September figures released by AAPA showed “markedly depressed levels” for passenger and cargo demand year on year, and the trade association sees “no recovery in sight.”
AAPA noted that although manufacturing conditions further improved globally, some Asian economies continue to face weakness in exports.
International air cargo demand, measured in freight tonne kilometres (FTK), fell 17.5 percent year-on-year in September, still a mild improvement from the 19.3 percent annual drop last month.
Offered freight capacity meanwhile contracted 29.9 percent, leading to a 10.6 percentage point jump in average international freight load factor to 70.6 percent, on par with the previous month.
On the passenger front, Asia Pacific airlines flew 1.1 million international passengers in September, 3.6 percent of the 30 million that travelled in September 2019.
Offered seat capacity was a little higher at 11 percent of last year’s level, whilst the international passenger load factor was 31.7 percent.

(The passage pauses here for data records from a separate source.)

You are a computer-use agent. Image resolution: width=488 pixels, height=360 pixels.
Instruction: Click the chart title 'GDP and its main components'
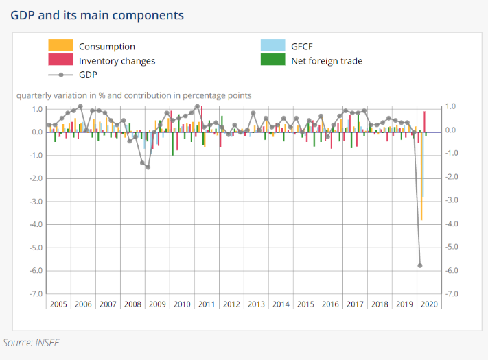click(97, 14)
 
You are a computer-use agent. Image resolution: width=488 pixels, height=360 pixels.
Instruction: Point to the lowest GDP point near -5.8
click(419, 265)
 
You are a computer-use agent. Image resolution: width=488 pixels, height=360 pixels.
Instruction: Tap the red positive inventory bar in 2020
click(425, 121)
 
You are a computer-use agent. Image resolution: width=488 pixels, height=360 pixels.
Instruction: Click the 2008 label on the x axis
click(132, 304)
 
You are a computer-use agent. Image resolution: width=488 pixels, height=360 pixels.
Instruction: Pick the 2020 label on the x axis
click(428, 304)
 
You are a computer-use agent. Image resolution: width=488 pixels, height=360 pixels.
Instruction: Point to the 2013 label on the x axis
click(255, 304)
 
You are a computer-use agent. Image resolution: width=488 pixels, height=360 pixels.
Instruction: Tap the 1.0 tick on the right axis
click(451, 106)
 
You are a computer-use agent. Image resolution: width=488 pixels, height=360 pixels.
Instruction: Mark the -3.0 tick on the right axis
click(451, 200)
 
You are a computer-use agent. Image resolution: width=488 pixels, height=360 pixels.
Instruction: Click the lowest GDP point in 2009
click(148, 167)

“Airlines are struggling to survive as international air travel remains severely curtailed by onerous travel restrictions. Without recapitalisation or fund injections, several of the region’s carriers face an existential threat. Thousands of aviation jobs are already lost, with more at risk,” said Mr. Menon.
Cathay Pacific, an AAPA member, earlier this month announced cuts affecting 5,900 jobs and shuttered its Dragon brand as part of a major restructuring.
The Hongkong airline said the cash burn was no longer sustainable given the slump in passenger demand and with no domestic market to fall back on. The carrier only saw 1,500 passengers per day in September, against the nearly 100,000 per day in a normal situation.
AAPA’s director general again urged governments to implement consistent and coordinated measures based on objective risk assessment to help restore confidence in air travel
“While the establishment of green lanes and travel bubbles in the region is a positive first step, their disparate and restrictive requirements make it difficult for these to take off meaningfully,” Menon said.
Singapore and Hongkong have agreed in principle to creating an air travel bubble to restart passenger travel, with no formal details yet of the arrangement. Carriers from the two cities both heavily rely on cross-border travel.